* [APLIQUE A LEITURA]:
a – Cite do texto sobre os confrontos em Jerusalém o trecho que começa em "Mobilizados através das" e termina em "ambas as partes.".
b – Passe para o inglês esta frase do texto sobre os confrontos em Jerusalém: "Choveram pedras, garrafas e alguns coquetéis molotov de ambas as partes."

* [TRECHO DO DOCUMENTO]:
* * * *

Também durante as noites do Ramadã, em torno da mesma porta de Damasco, jovens palestinos se dedicaram a intimidar garotos judeus ultraortodoxos que usavam esse mesmo acesso da Cidade Velha para chegar ao Muro das Lamentações, local de suas orações. Alguns gravaram em vídeo as cenas que insultavam e empurravam os haredim, material que depois divulgaram em suas redes sociais.
As imagens da humilhação aos ultrarreligiosos inflamaram os ânimos de grupos racistas, como os ultradireitistas antiárabes do Lehava e os fanáticos da Família, uma torcida organizada do time de futebol Beitar, de Jerusalém. Quase 1.000 radicais judeus se concentraram no começo da noite de quinta-feira na praça Sion, no centro da cidade, e de lá se dirigiram à porta de Damasco gritando palavras de ordem como “O sangue judeu será vingado”, “Restauraremos a dignidade judaica” e “A sua casa vai queimar”.
Mobilizados através das redes sociais, centenas de jovens palestinos se concentraram imediatamente em frente às muralhas da Cidade Velha com a intenção de enfrentar os manifestantes de ultradireita. A polícia israelense já havia se instalado na antiga Linha Verde, a fronteira alambrada que separava Jerusalém Ocidental, israelense, da parte oriental, palestina ―um distrito que foi ocupado e anexado por Israel após a Guerra dos Seis Dias, em 1967. Choveram pedras, garrafas e alguns coquetéis molotov de ambas as partes.
Jatos d’água e bombas de efeito moral
Agentes da polícia de fronteiras (corpo militarizado) e da tropa de choque a cavalo, escoltadas por um canhão de água, entraram em ação entre as barreiras erguidas para impedir que os dois lados tivessem contato. Os agentes bloquearam a passagem dos manifestantes israelenses, mas sem impedir seu “direito à liberdade de expressão”, segundo relata a France Presse. Por outro lado, jogaram jatos de água e bombas de efeito moral contra os palestinos, que em Jerusalém só têm direito de residência e não são considerados cidadãos do Estado judeu.

* * * *

* [DADOS BRUTOS]:
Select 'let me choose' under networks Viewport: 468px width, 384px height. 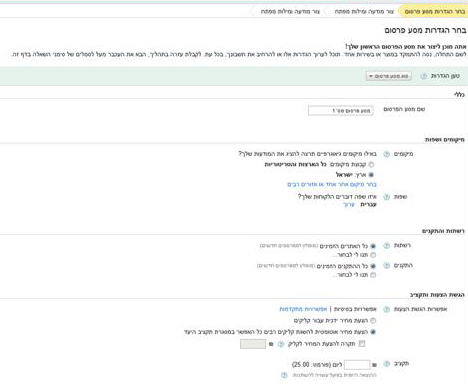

* * * *

* [RESPOSTAS DO EXERCÍCIO]:
a –
Mobilizados através das redes sociais, centenas de jovens palestinos se concentraram imediatamente em frente às muralhas da Cidade Velha com a intenção de enfrentar os manifestantes de ultradireita. A polícia israelense já havia se instalado na antiga Linha Verde, a fronteira alambrada que separava Jerusalém Ocidental, israelense, da parte oriental, palestina ―um distrito que foi ocupado e anexado por Israel após a Guerra dos Seis Dias, em 1967. Choveram pedras, garrafas e alguns coquetéis molotov de ambas as partes.

b – Stones, bottles and some Molotov cocktails rained down from both sides.